Database DesignColumn-Oriented Databases (Redshift, BigQuery)Hard⏱️ ~3 min

Write Patterns and Compaction: Why Columnar Stores Excel at Append but Struggle with Updates

Why Columnar Segments Are Immutable

Columnar segments are immutable by design. Once written, each column is tightly compressed (dictionary encoded, run-length packed) and indexed with min/max metadata for skipping. Any modification requires decompressing, editing, recompressing, and rewriting entire segments. This causes write amplification of 10-100x: updating a 1KB row might trigger rewriting a 100MB segment.

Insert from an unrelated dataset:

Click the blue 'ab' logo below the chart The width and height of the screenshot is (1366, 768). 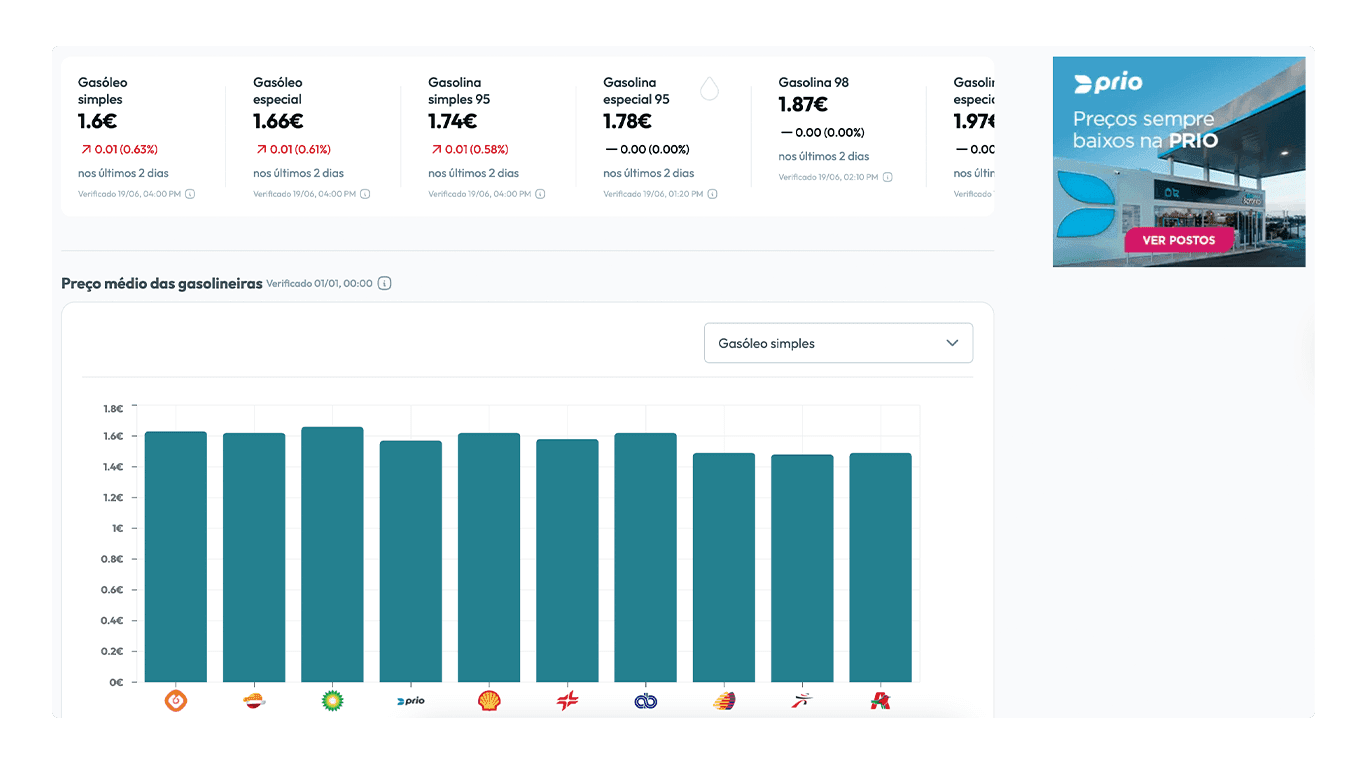(x=645, y=701)
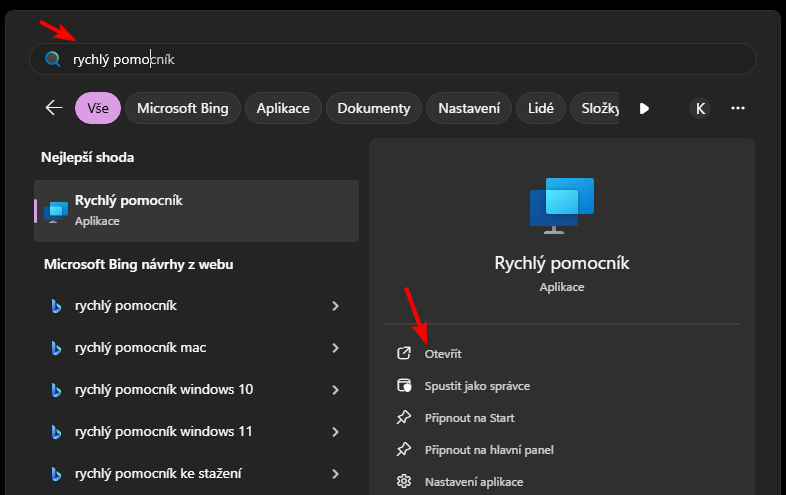Expand the "rychlý pomocník mac" suggestion chevron
This screenshot has height=495, width=786.
pos(336,348)
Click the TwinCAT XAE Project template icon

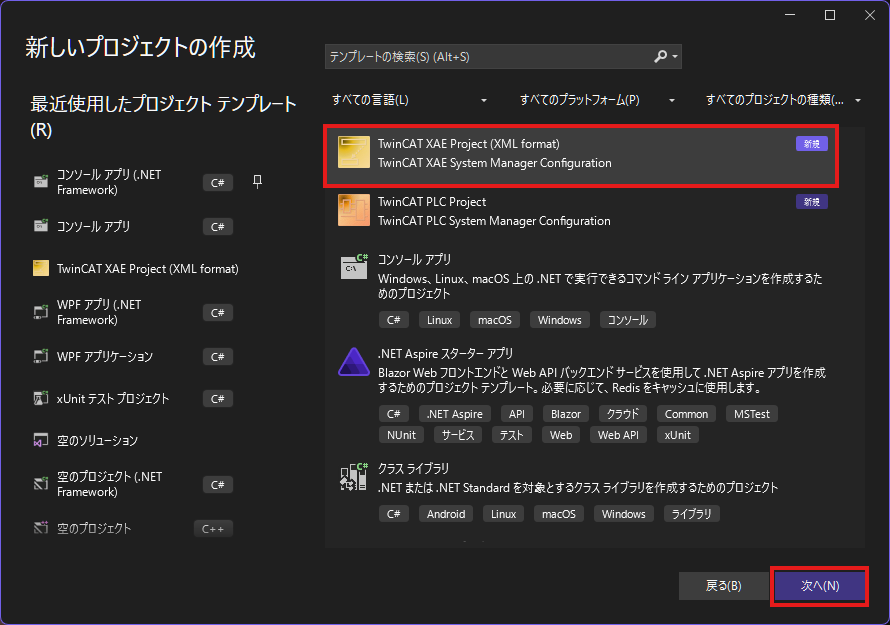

Append-Only With Compaction

The solution is append-only architecture with periodic compaction. New data lands in small mutable delta files or separate append partitions. Reads merge base segments with deltas at query time, adding some latency. Background compaction periodically rewrites base plus deltas into new optimized segments, then atomically swaps metadata. Deletions use tombstone markers (flags indicating "deleted") that filter results during reads until compaction physically removes rows.

Bulk vs Micro-Batch Ingestion

This pattern works beautifully for bulk ingestion. Batch loads of millions of rows every hour write large, well-compressed segments (1GB each) maximizing scan throughput. Micro-batches every 5 minutes streaming CDC (Change Data Capture, the process of tracking row-level changes from transactional databases) work too if buffered to produce 128MB segments.

The breaking point is high-frequency updates: incrementing counters or editing individual records hundreds of times per day. Each edit creates a new delta fragment, reads slow as they merge dozens of deltas, and compaction falls behind.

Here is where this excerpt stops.